__Exercise objective__
Beginning at the line that holds "Home (35, 103)" and continuing to the last line of the data below, transcribe every line word for word, without pictures.

[Collected data entries]
-- Opening Marker --
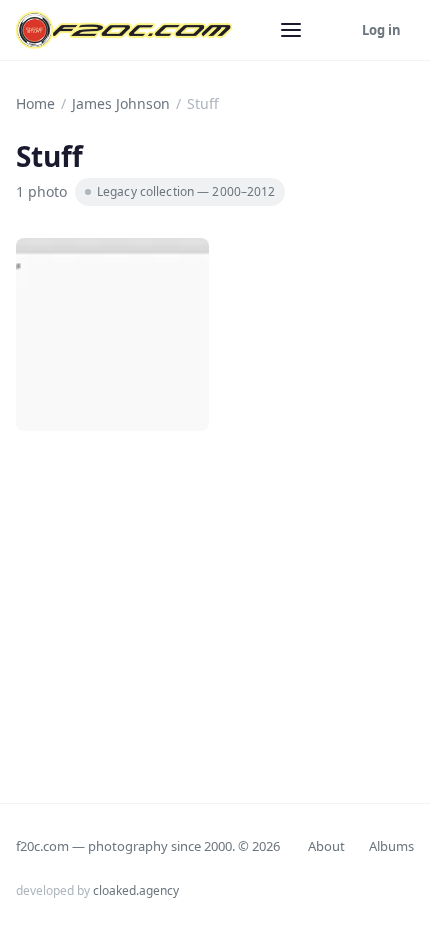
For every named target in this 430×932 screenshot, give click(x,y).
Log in (381, 30)
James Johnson (121, 103)
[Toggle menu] (291, 30)
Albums (391, 846)
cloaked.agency (136, 890)
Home (35, 103)
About (326, 846)
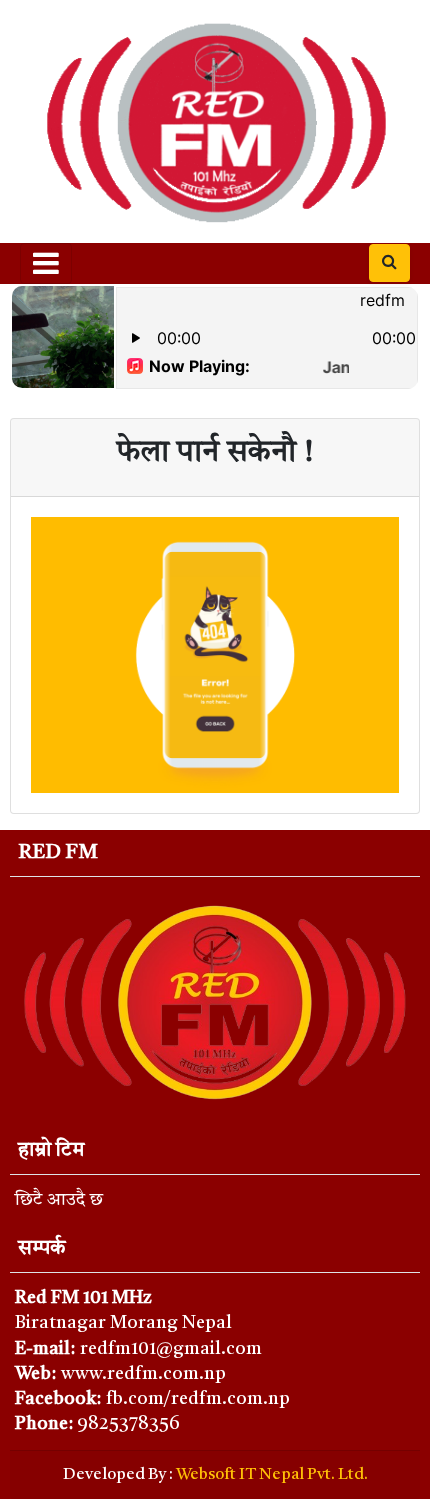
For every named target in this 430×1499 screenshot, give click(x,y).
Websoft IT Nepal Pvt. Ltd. (272, 1475)
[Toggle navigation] (46, 263)
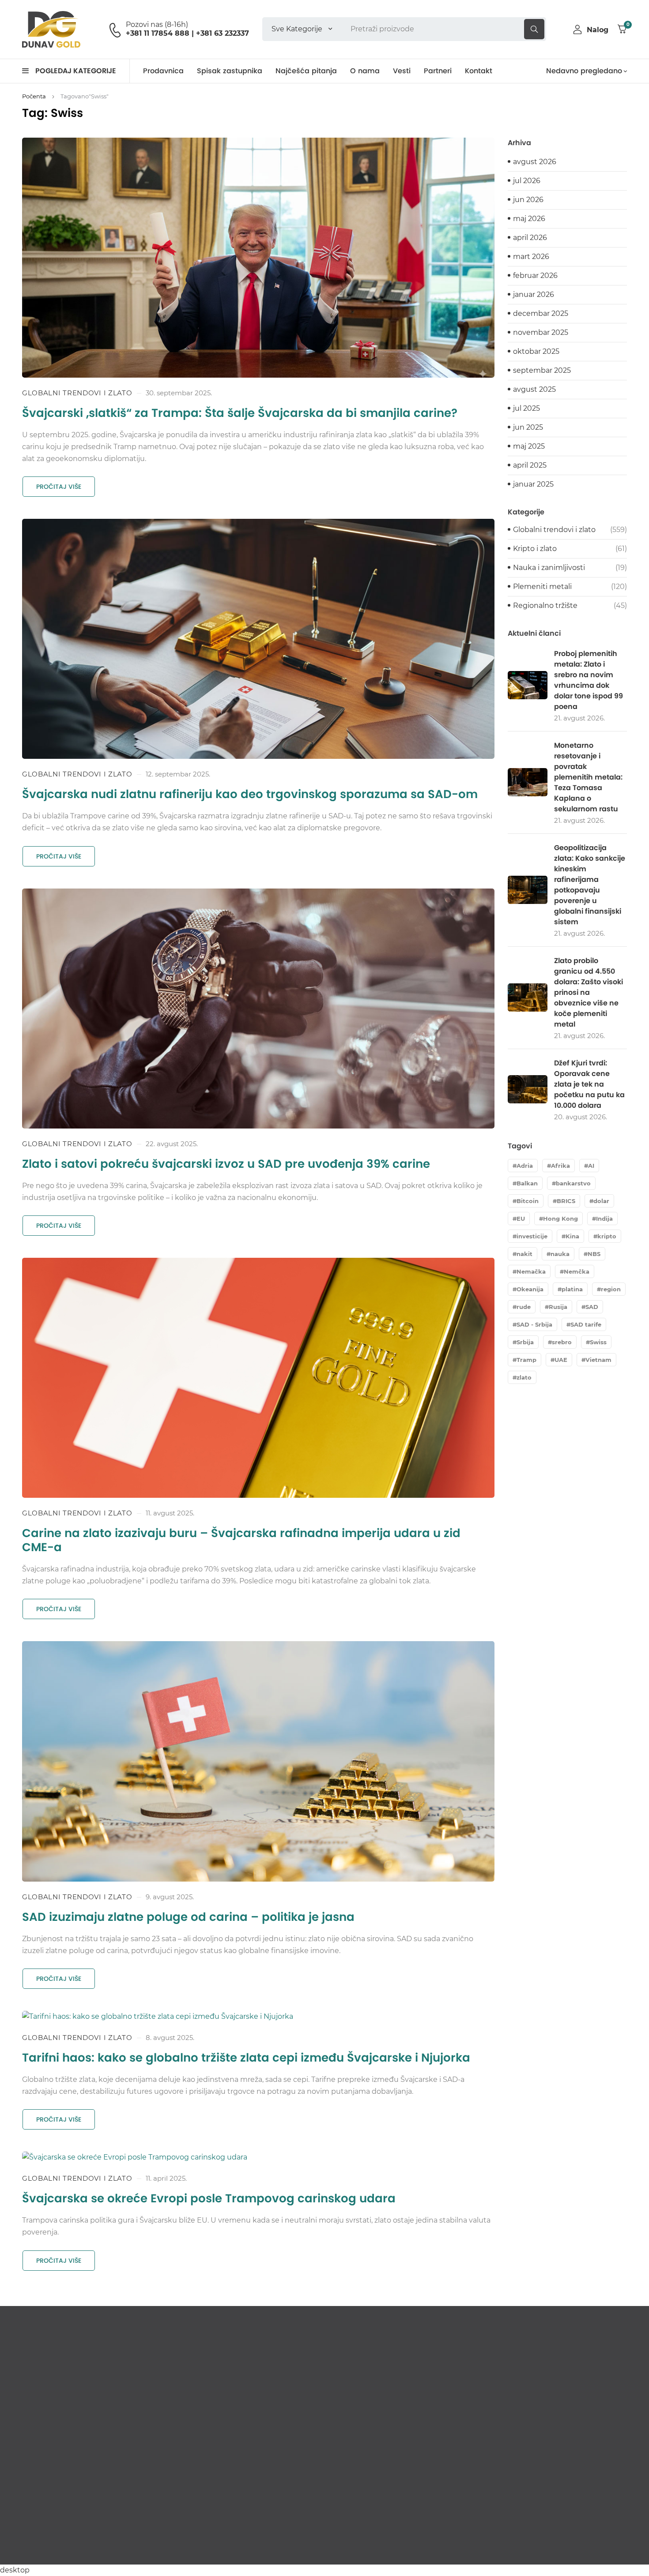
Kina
-- Closing Marker --
__Written response__
Home (35, 103)
About (326, 846)
For every named target in this 430×1499 screenshot, give click(x,y).
Websoft IT Nepal Pvt. Ltd. (272, 1475)
[Toggle navigation] (46, 263)
Kina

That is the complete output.